To the Editor:
Cultures are always evolving, and it may be difficult or even impossible to determine to what extent developments are influenced by contact with other societies. Charles Horner, in “China on Our Minds” [January], contrasts the analyses of 30 years ago, when “it seemed that the great tradition of China would prove no match for an all-conquering Westernism,” with current observations that tell us about “the spirit of capitalism and Confucianism.”

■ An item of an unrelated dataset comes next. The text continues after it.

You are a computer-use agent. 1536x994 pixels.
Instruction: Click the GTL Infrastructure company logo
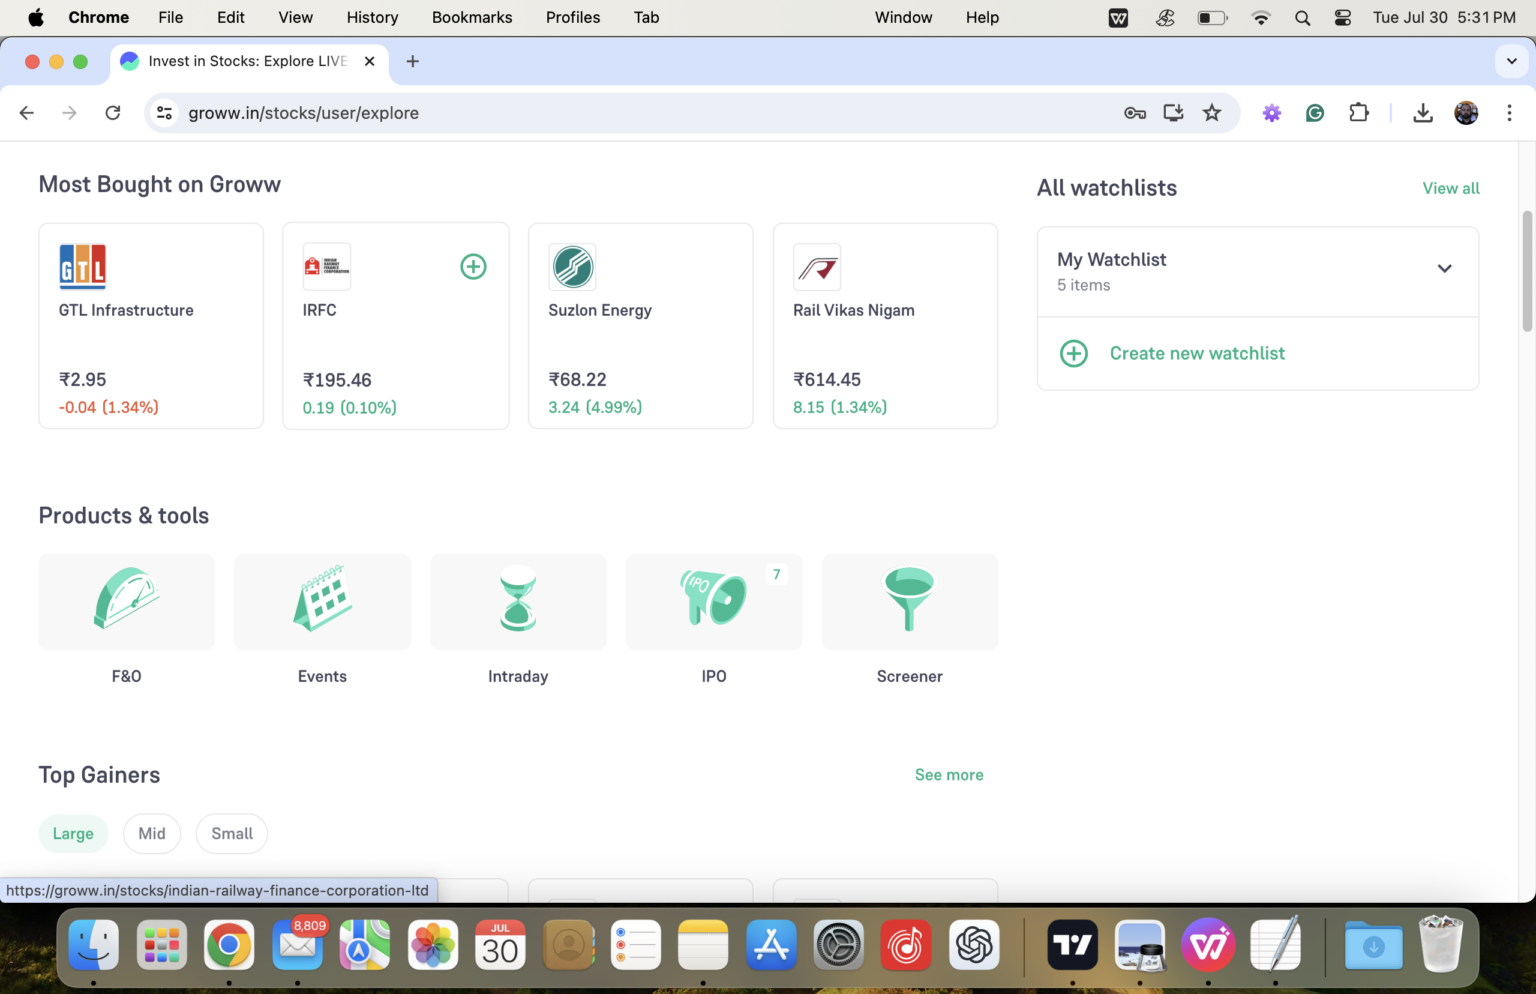83,267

Mr. Horner is less than optimistic about the future of political liberty in China: “For imagining a democratized China in our age of Western confusion involves conviction and commitment to principle as great as the one which envisioned a Christianized China in an earlier age of Western certitude.” My own experience as a teacher at Hebei Univesity in Baoding, China, during the spring semesters of 1984 and 1989 leads me to believe that China is extremely open to Western ideas, for better or worse.
Marxism is ignored but nevertheless honored in China. I spoke to students and colleagues who dismissed socialism as a failure, but grew defensive when I suggested that the cruelty and violence of Mao’s China and Stalin’s USSR had a common ideological ancestor. Marx teaches only kindness, they said. The Cultural Revolution was an expression of a flaw in the Chinese character, they added, finding it easier to blame their own people than Marx. Indeed, I believe that China’s current love affair with capitalism is merely negative Marxism—a reversal rather than a rejection of the faith China once had in Communism.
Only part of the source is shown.